**GIVEN PROBLEM 1**
From the text on modeling HTTP as automata, list every kind of HTTP entity that the project aims to formalize as a collection of automata.

**SELECTION**
——————
A 6.852 Term Project by Rafal Boni, Rohit Khare, and Matthew S. Levine
The proposal below is out-of-date. We moved the project to LaTeX and produced a report, Formal Modeling of a Resource-Leasing Extension to HTTP. The sources are also available, including a halfway-translated HTML version.
Resource-leasing can be mapped naturally into HTTP/1.x semantics; the next step will be for me (Rohit) to present these results as an Internet-Draft.
By modelling a network of HTTP agents as asynchronous network automata (with access to clocks), we can clearly articulate the power and limits of Web-based computation. In particular, we investigate the power of suitably extended HTTP clients and servers to:
The World Wide Web is a ubiquitous application on the global Internet, which inherits many of the Internet's limitations. It operates in an environment beset by host failures, link failures, even Byzantine errors. By expressing HTTP in a formal context, we hope to identify the exact powers and limits of Web-based applications.
Its strict client-server model can be strengthened by adding server-to-server communications channels. By extending the model to incorporate a selected set of messages between servers, we hope to provide tighter bounds on caching, for example.
The foundation work for this project is an effort to formalize HTTP servers, clients, proxies, caches, and resources as a collection of automata. After some investigation, we have come up with a unique model for HTTP:
Each HTTP automaton has a local clock, running at the same global rate. Our model of the Internet connection between them uses two channels: a virtual channel ``V'' used to request TCP connections on ``T''. We believe V is unreliable, not FIFO, and that T is reliable, FIFO, but can stop.
——————
Item-finding records
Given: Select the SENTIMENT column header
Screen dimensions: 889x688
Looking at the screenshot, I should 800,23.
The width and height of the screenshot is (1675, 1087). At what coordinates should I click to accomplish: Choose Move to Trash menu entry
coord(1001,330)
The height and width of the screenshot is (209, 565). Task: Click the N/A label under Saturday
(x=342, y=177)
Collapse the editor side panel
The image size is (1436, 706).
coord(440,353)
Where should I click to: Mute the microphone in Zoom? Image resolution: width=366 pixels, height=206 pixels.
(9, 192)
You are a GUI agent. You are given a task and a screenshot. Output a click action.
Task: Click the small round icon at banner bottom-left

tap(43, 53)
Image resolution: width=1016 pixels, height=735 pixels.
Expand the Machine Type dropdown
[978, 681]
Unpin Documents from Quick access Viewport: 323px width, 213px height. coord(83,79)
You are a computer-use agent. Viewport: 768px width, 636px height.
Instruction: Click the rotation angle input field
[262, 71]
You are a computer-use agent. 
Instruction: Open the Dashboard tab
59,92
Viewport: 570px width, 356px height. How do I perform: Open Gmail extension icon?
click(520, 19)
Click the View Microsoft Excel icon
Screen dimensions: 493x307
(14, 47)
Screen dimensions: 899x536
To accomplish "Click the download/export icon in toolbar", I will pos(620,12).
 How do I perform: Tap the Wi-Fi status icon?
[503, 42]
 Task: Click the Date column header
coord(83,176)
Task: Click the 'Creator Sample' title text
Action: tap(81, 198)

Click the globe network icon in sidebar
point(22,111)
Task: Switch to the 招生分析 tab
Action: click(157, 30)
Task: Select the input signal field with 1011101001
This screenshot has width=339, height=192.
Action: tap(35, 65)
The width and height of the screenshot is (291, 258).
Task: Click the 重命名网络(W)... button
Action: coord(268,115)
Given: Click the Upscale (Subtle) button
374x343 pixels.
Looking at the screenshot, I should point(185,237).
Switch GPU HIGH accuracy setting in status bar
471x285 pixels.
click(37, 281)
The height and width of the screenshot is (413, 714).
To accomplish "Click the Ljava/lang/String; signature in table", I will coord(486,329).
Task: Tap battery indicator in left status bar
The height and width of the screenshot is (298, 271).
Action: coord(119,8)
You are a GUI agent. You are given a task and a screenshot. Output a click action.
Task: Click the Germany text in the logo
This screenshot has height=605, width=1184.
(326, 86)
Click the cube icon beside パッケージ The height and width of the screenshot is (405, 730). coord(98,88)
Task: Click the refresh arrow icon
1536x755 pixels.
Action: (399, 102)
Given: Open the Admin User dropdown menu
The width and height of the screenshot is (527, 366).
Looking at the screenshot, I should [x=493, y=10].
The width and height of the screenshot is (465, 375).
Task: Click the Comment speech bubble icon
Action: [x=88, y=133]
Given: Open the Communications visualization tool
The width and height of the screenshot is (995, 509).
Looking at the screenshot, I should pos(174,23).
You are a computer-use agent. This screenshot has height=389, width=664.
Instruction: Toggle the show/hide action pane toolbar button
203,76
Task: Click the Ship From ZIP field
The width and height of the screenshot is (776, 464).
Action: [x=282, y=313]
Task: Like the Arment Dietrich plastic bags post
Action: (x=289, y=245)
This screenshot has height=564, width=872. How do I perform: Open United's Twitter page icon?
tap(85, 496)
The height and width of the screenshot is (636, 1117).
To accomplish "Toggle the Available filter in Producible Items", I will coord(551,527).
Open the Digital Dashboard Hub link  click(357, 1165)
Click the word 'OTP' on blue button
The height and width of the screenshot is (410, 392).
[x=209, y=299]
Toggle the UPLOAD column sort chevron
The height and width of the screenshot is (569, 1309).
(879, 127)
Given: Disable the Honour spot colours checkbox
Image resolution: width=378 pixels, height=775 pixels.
——————
**GIVEN PROBLEM 2**
In the item-finding rows, swap "Given" for "Goal" throughout the stretch from the line containing "Given: Open the Admin User dropdown menu" through the last row. Reproduce only that stretch, leaving everything else unchanged.

**REPLY 1**
servers, clients, proxies, caches, resources

**REPLY 2**
Goal: Open the Admin User dropdown menu
The width and height of the screenshot is (527, 366).
Looking at the screenshot, I should [x=493, y=10].
The width and height of the screenshot is (465, 375).
Task: Click the Comment speech bubble icon
Action: [x=88, y=133]
Goal: Open the Communications visualization tool
The width and height of the screenshot is (995, 509).
Looking at the screenshot, I should pos(174,23).
You are a computer-use agent. This screenshot has height=389, width=664.
Instruction: Toggle the show/hide action pane toolbar button
203,76
Task: Click the Ship From ZIP field
The width and height of the screenshot is (776, 464).
Action: [x=282, y=313]
Task: Like the Arment Dietrich plastic bags post
Action: (x=289, y=245)
This screenshot has height=564, width=872. How do I perform: Open United's Twitter page icon?
tap(85, 496)
The height and width of the screenshot is (636, 1117).
To accomplish "Toggle the Available filter in Producible Items", I will coord(551,527).
Open the Digital Dashboard Hub link  click(357, 1165)
Click the word 'OTP' on blue button
The height and width of the screenshot is (410, 392).
[x=209, y=299]
Toggle the UPLOAD column sort chevron
The height and width of the screenshot is (569, 1309).
(879, 127)
Goal: Disable the Honour spot colours checkbox
Image resolution: width=378 pixels, height=775 pixels.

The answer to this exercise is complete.